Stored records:
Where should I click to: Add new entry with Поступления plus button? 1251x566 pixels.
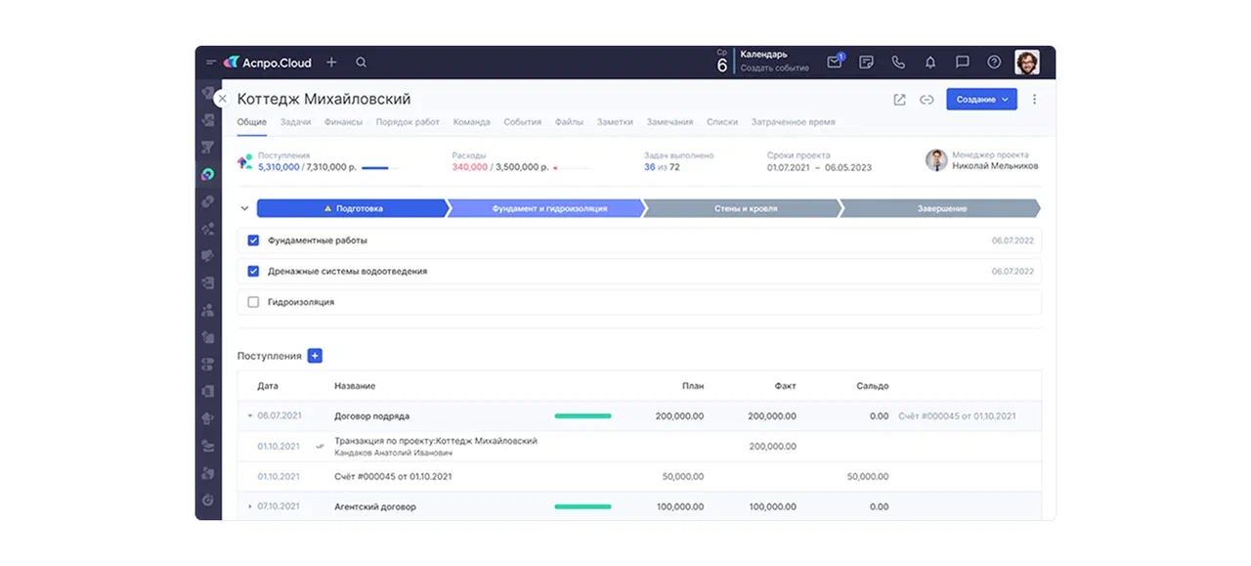click(x=315, y=356)
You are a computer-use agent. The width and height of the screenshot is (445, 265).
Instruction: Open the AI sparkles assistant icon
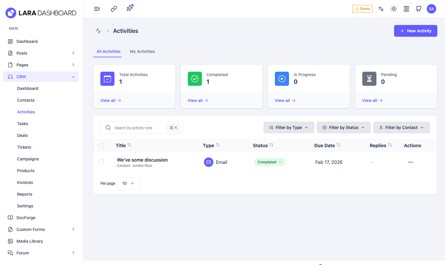point(129,8)
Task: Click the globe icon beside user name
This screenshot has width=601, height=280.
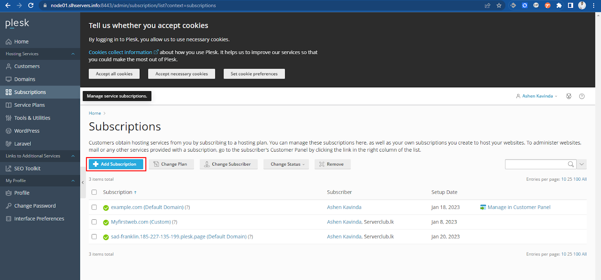Action: (x=569, y=96)
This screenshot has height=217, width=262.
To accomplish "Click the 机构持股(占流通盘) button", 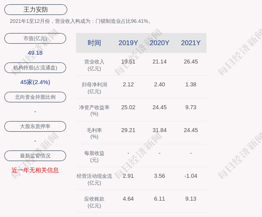I will click(x=35, y=68).
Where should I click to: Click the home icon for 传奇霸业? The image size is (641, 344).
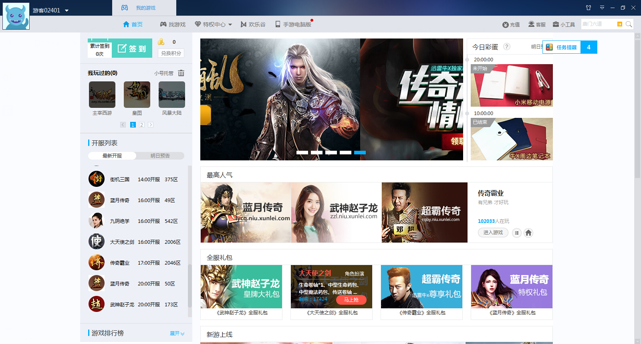coord(528,233)
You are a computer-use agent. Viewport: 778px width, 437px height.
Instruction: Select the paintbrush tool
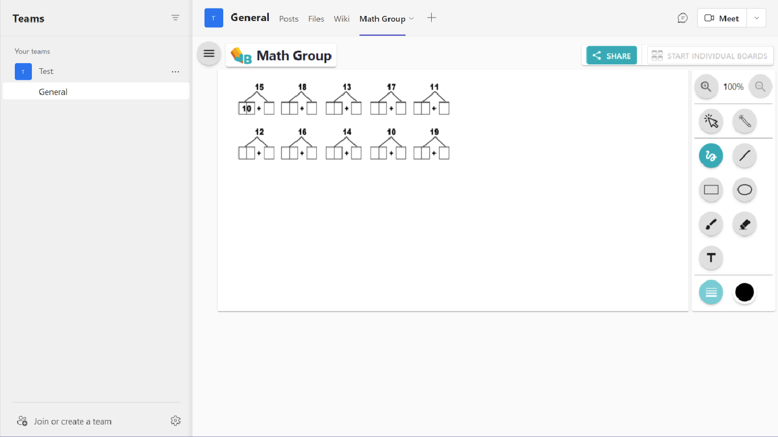711,224
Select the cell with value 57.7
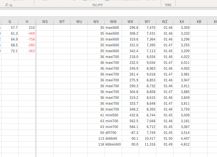Image resolution: width=217 pixels, height=157 pixels. click(10, 28)
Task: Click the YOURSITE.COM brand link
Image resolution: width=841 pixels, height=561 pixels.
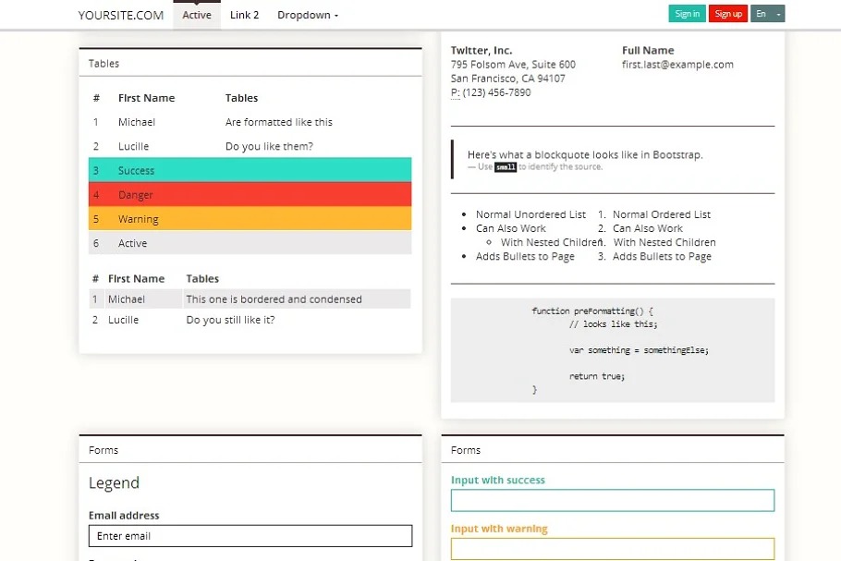Action: (120, 15)
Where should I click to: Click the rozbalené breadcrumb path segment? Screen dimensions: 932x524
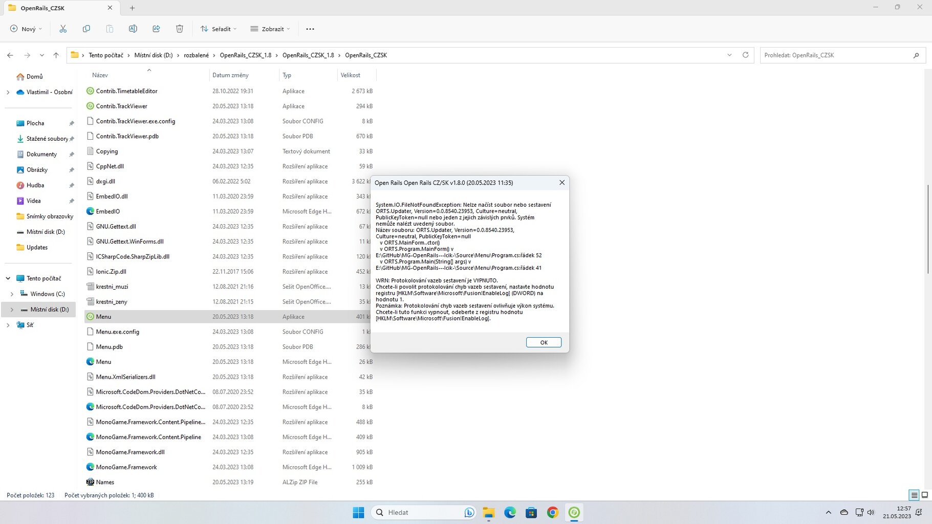point(196,55)
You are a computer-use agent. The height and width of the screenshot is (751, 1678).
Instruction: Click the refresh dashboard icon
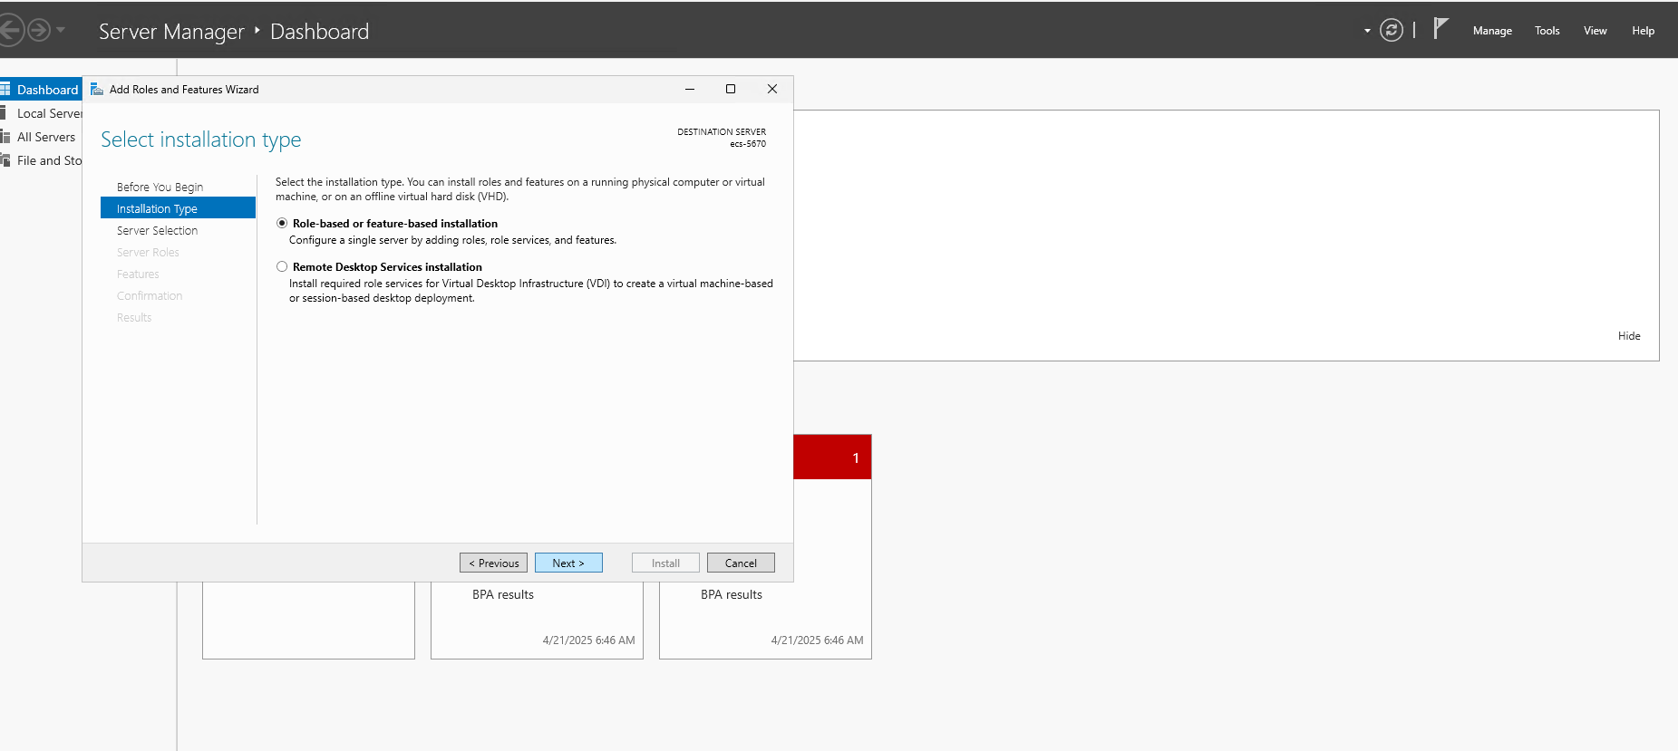[x=1391, y=31]
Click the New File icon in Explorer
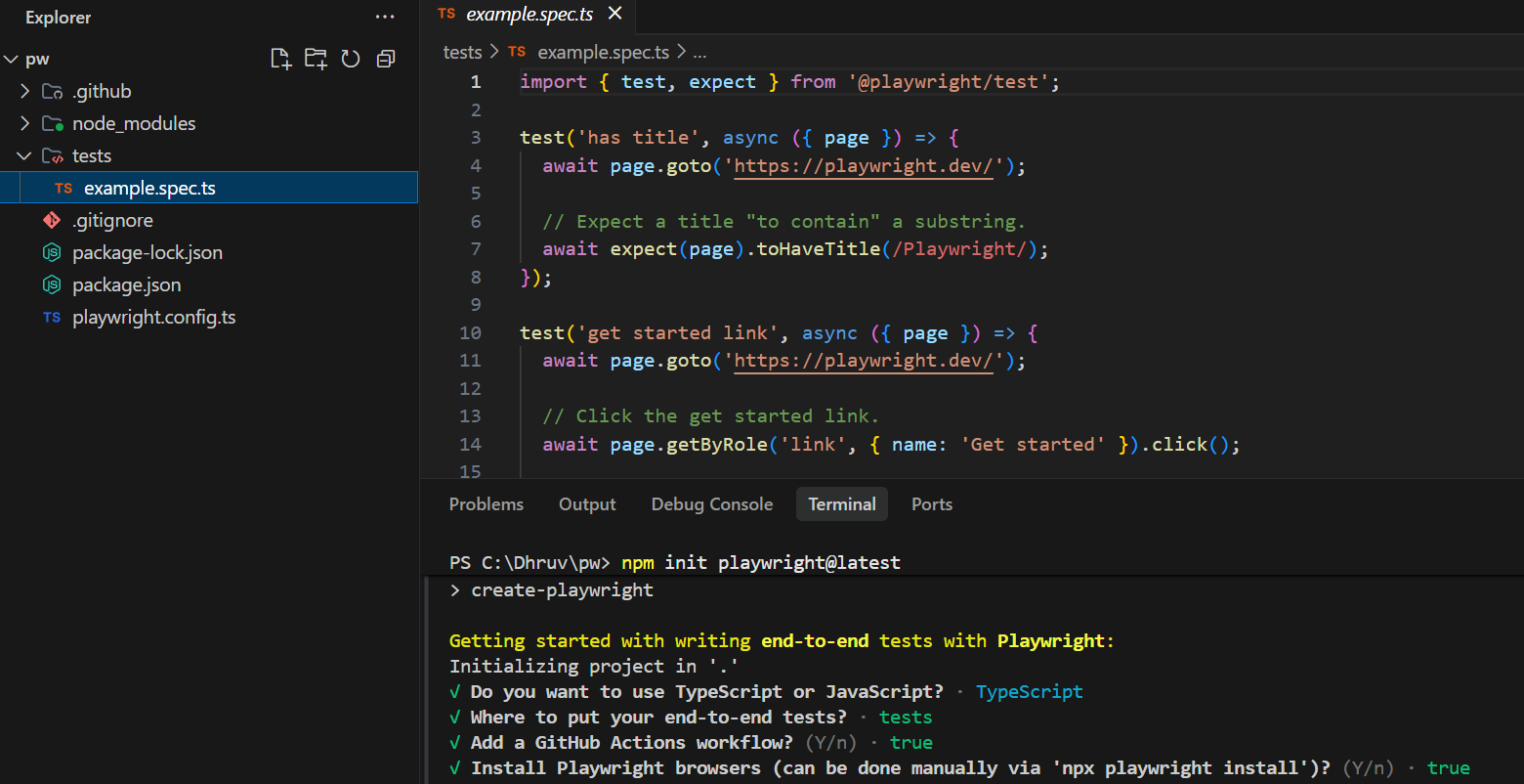The image size is (1524, 784). pyautogui.click(x=280, y=60)
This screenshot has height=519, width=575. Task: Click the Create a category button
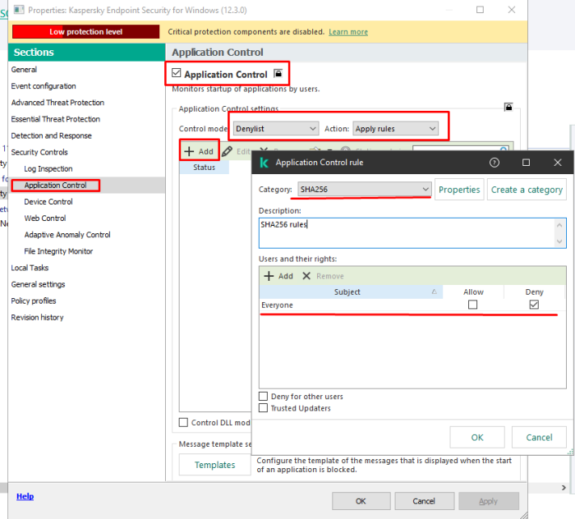point(527,190)
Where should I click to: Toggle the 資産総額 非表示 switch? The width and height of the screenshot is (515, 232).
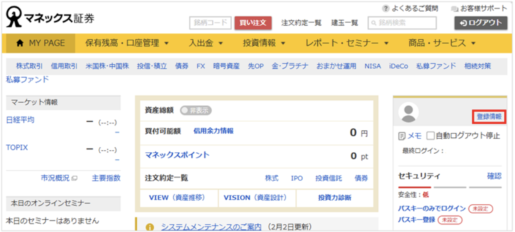pyautogui.click(x=195, y=110)
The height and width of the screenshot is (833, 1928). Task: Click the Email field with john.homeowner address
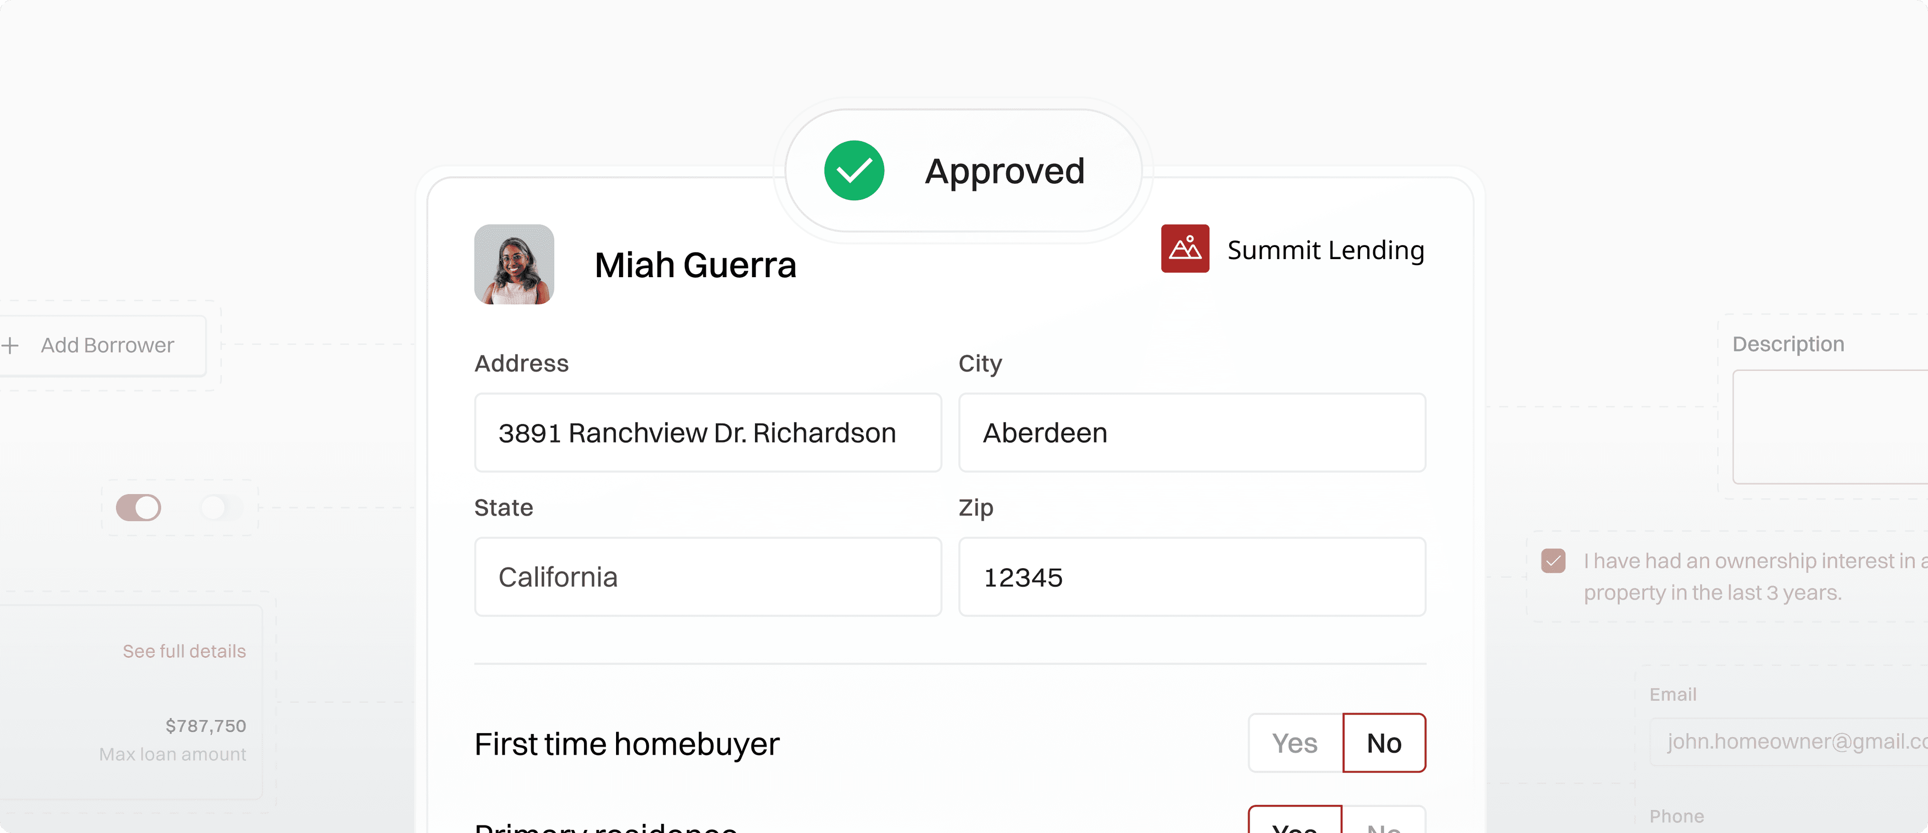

TASK:
Count the lines of the data above where the string "agent" shows up; reply with the number only.

RESPONSE:
3